Nous vous souhaitons une belle plongée dans l’histoire de ceux qui ont écrit, à leur manière, l’histoire du football suisse.
Ces joueurs de la Nati ont appris à jouer à l'étranger
Tous les joueurs de l'équipe nationale suisse n'ont pas débuté leur carrière dans notre pays. Six footballeurs ont fait leurs premiers pas à l'étranger. La carrière de Manfred Braschler (Imst) a débuté en Autriche, celle de Nestor Subiat (Mulhouse), Jacques Fatton (Saint-Chély-d'Apcher) et Jean Tamini (Lyon Olympique Universitaire) en France, celle de Matias Vitkieviez (Mirador Rosado) en Uruguay et celle de Scott Sutter (Millwall) en Angleterre.
Ce joueur a débuté au FC Hürlimann
Inimaginable aujourd'hui: Max Heer (trois sélections) a commencé sa carrière de footballeur dans le football d'entreprise, au FC Hürlimann. «Lorsque j'avais une quinzaine d'années, nous avons déménagé dans le quartier de Zurich-Enge, en face de la brasserie Hürlimann», se souvient l'homme aujourd'hui âgé de 81 ans. «Comme ils n'avaient pas assez de joueurs, ils m'ont demandé, à moi qui étais spectateur, si je voulais jouer au foot».
Max Heer a d’abord évolué régulièrement avec le FC Hürlimann, jouant le samedi avec la première équipe et, encore adolescent, le dimanche avec les seniors. Un jour, lors d’un match amical contre les Blue Stars, il inscrit plusieurs buts. Impressionné, le club adverse le recrute aussitôt. La suite de son parcours est prestigieuse: avec le FC Zurich, il gagne trois fois la Coupe et trois fois le championnat.

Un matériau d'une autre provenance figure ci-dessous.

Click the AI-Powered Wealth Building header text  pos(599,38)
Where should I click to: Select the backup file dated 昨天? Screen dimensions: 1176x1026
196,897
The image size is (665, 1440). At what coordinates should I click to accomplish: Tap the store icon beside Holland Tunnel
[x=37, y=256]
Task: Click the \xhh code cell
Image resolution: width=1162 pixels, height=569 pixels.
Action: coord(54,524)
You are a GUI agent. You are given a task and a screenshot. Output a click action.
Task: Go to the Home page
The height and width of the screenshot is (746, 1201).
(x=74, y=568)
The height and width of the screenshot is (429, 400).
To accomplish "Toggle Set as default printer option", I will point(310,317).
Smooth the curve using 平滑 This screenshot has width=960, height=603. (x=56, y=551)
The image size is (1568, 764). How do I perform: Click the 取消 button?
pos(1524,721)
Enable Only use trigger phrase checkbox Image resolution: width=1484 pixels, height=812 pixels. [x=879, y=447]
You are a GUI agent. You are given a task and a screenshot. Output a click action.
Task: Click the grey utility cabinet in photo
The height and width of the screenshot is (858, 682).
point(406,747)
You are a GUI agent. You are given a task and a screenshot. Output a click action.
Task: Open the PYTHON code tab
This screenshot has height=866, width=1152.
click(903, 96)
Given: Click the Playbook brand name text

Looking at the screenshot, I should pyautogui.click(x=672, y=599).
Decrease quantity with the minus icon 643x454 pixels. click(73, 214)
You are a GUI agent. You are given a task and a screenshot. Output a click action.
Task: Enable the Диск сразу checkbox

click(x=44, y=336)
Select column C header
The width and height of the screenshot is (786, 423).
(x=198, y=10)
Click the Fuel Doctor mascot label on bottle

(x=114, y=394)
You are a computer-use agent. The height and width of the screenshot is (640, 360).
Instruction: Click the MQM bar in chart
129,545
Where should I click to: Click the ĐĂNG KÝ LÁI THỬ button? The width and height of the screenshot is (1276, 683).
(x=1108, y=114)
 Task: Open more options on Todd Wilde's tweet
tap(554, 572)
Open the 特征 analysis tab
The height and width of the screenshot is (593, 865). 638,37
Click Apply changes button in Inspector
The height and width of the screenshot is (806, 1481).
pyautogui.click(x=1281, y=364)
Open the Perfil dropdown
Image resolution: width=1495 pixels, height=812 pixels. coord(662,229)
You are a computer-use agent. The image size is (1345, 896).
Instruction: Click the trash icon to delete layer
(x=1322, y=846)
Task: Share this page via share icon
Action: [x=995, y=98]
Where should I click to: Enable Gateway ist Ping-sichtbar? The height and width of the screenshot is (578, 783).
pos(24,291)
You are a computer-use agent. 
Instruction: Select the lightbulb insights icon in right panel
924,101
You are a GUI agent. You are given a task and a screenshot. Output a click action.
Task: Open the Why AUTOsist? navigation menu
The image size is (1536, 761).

Ces clubs amateurs ont formé plusieurs joueurs de l'équipe nationale
FC Littau
Sans jamais aller plus haut que la 1re ligue, le FC Littau, petit club lucernois, a produit quatre internationaux: Christoph Gilli (1 match international), Thomas Wyss (11), Herbert Baumann (15) et Alain Wiss (2). Ah oui, et encore une chose: où l'arbitre Lukas Fähndrich a-t-il joué en tant que junior? Au FC Littau.
Le fait que tant de bons joueurs viennent de Littau relève-t-il du simple hasard ? Non, répond sans hésitation le club: «L’encouragement des jeunes talents repose en grande partie sur le travail bénévole de nos membres et de notre comité. Pendant des décennies, l’ancien président du FC Littau, Beat Krieger, a joué un rôle clé en organisant des tournois scolaires. Grâce à son engagement, il a suscité la passion du football chez des milliers d’enfants et de jeunes au fil des 50 dernières années. Si le FC Littau a formé plusieurs joueurs de haut niveau, c’est en grande partie grâce à lui.»
FC Amriswil
Qu'ont en commun le Zurichois Andy Egli, le Vaudois Christophe Ohrel et la légende d'YB Urs Bamert? Ils ont tous commencé leur carrière en Thurgovie, au FC Amriswil. Mais comment en sont-ils arrivés là? «Dans mon cas, c'est parce que mon père était cheminot», explique Andy Egli. «C'est pourquoi nous déménagions souvent. Je suis né à Ramsen, dans le canton de Schaffhouse, et j'ai passé les premières années de ma vie à Siggenthal, en Argovie. Puis nous avons déménagé à Erlen, dans le canton de Thurgovie, et j'ai commencé à jouer au football au FC Amriswil».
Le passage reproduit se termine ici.